◆ Problem to work on ◆
Report back every line in the data that includes the string "entry".

= Beginning of Section =

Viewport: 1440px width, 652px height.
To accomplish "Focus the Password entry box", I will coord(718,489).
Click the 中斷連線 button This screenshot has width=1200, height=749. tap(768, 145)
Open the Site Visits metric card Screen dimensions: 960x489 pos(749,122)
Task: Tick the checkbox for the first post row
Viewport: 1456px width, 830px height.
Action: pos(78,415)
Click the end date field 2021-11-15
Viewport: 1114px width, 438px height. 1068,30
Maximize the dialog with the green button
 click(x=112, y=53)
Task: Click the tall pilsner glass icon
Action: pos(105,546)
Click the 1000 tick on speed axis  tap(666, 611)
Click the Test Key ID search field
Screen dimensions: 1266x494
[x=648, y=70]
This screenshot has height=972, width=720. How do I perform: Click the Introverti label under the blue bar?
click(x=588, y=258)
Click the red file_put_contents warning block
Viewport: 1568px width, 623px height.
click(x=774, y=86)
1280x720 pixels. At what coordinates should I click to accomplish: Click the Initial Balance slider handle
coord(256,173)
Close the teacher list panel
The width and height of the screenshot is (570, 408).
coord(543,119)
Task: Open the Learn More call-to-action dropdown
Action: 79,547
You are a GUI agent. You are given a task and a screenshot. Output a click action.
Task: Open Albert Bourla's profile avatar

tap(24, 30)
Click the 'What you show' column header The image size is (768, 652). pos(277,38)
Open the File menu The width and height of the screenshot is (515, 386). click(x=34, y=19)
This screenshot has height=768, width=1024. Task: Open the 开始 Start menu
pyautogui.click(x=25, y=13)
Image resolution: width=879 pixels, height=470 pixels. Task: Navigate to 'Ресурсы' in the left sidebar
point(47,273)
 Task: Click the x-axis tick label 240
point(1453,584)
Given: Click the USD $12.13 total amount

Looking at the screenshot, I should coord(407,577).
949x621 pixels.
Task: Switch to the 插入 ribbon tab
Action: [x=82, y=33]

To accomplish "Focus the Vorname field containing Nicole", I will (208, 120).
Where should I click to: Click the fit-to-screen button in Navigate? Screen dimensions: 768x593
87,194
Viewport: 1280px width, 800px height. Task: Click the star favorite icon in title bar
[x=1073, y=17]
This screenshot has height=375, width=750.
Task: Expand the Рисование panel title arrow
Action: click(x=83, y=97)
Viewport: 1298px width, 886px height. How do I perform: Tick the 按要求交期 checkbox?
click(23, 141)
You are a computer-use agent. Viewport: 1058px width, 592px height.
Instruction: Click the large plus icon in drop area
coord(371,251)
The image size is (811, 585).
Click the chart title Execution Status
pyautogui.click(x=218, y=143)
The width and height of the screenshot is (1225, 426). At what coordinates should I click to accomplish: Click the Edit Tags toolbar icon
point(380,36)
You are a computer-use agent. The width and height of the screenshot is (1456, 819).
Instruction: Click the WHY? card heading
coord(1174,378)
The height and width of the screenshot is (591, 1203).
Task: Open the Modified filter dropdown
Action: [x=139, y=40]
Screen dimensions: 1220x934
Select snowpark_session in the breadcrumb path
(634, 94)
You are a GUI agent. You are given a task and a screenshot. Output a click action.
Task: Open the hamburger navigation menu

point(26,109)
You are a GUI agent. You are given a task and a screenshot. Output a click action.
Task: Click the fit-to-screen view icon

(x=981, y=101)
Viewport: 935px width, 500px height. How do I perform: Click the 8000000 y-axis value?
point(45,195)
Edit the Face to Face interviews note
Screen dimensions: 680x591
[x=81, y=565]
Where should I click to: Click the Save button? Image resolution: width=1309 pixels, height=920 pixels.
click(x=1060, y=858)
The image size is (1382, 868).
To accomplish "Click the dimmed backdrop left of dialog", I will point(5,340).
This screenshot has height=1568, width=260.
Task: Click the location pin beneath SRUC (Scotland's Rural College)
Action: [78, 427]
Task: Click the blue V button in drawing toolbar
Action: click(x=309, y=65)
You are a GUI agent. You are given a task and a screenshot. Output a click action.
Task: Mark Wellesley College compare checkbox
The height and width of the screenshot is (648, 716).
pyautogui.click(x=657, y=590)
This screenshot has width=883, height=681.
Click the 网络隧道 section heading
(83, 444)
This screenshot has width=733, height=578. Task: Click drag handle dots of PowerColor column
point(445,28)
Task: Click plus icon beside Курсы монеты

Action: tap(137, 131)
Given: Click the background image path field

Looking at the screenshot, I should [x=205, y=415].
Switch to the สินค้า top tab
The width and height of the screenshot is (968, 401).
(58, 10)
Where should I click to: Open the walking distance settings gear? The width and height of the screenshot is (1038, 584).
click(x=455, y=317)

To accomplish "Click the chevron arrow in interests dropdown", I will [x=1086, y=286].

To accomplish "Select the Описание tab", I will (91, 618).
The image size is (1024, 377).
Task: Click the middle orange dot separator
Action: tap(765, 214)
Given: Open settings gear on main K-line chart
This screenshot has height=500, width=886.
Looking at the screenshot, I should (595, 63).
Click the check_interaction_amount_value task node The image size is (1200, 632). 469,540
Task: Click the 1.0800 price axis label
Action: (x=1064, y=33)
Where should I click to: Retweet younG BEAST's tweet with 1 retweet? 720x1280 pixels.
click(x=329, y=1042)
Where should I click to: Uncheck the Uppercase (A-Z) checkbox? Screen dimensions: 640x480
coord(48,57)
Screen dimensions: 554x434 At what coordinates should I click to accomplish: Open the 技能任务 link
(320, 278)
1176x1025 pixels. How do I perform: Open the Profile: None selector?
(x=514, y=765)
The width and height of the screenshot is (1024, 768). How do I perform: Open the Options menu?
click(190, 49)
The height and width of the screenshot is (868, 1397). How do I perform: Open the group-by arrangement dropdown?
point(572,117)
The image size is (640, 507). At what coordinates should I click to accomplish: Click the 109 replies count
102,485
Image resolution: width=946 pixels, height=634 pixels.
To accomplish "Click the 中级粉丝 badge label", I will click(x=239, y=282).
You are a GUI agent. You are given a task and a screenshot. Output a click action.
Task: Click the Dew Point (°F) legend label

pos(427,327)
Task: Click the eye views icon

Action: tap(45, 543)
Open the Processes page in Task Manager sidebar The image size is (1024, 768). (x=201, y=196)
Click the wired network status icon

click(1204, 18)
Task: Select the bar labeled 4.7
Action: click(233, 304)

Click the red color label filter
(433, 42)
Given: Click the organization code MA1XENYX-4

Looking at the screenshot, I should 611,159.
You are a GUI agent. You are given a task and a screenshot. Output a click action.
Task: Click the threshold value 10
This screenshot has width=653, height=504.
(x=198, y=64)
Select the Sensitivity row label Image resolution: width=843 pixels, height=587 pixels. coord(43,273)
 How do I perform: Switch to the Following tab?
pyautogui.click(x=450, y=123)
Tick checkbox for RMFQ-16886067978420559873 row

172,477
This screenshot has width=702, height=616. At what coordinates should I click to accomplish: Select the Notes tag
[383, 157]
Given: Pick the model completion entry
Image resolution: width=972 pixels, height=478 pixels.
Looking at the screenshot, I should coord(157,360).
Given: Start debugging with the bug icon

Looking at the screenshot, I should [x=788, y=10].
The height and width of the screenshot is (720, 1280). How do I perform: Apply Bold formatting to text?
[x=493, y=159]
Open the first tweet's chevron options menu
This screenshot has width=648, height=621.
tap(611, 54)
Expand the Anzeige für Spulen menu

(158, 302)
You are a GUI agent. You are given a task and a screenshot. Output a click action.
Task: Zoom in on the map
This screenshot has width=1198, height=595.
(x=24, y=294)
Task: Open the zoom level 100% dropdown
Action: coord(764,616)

= End of Section =

◆ Written response ◆
To accomplish "Focus the Password entry box", I will coord(718,489).
Given: Pick the model completion entry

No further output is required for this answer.